De laatste voorstelling van de theatertour speelt Roosbeef in de Oosterpoort. Een show om trots op te zijn, want alles valt op zijn plek. Zangeres Roos Rebergen kan er uiteindelijk ook zelf ontspannen van genieten
Glittergordijnen, een discobol en achter op het toneel de gigantische letters ‘Roosbeef’. In dit decor staat zangeres Roos Rebergen eerst nog wat wankel op haar hoge hakken. Het publiek luistert muisstil in de kleine zaal van de Oosterpoort. Na een paar nummers maakt ze wat voorzichtige grapjes. ‘Aan het begint van de theatertour droeg ik een jurk van dezelfde glitterstof als de gordijnen. Ik leek meer een soort shoarmarol.’
Het contrast met het concert in Simplon tijdens de clubtour vorig jaar is erg groot. Toen kwam de band maar met moeite over het rumoerige clubpubliek heen. Nu het publiek stil moet zitten en luisteren ontstaat er wat meer afstand ten opzichte van de band. Dat is juist wel prettig voor de ietwat dromerige zangeres en het komt de muziek zeer ten goede. De arrangementen van de muziek van de debuutplaat ‘Ze willen wel je hond aaien maar niet met je praten’ zijn geperfectionaliseerd voor het theater. De breekbare liedjes komen in samenspel met het decor en licht volledig tot hun recht. Ook de nieuwe nummers passen naadloos in de strak geregisseerde voorstelling.

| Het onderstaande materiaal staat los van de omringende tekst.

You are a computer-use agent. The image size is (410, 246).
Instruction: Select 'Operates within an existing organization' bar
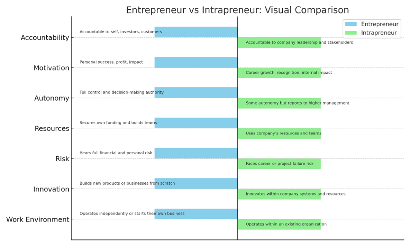(x=279, y=224)
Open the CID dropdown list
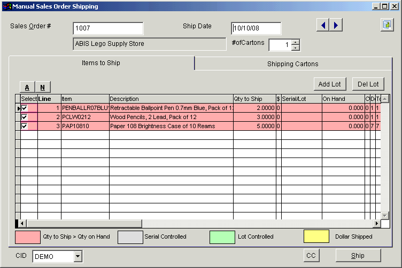402x268 pixels. coord(78,257)
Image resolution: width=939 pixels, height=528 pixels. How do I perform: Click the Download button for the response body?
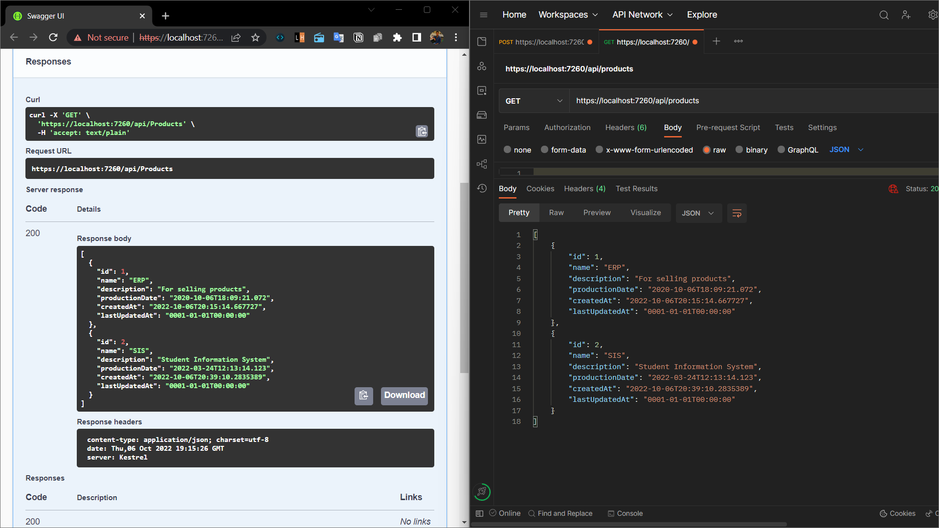[x=404, y=396]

Naarmate de voorstelling vordert wordt Roos wat losser en maakt wat kleine grapjes. Het nummer ‘Boerderij deel II’ zingt ze zelfverzekerd, zonder microfoon en met accordeon, midden in de zaal tussen het publiek. Bij de laatste nummers van de toegift zit ze ontspannen achter de vleugel, met de benen over elkaar. Aan het eind probeert ze in haar eentje nog een nieuw nummer wat amper af is. En dat smaakt naar meer: het liefst zo snel mogelijk en weer in het theater.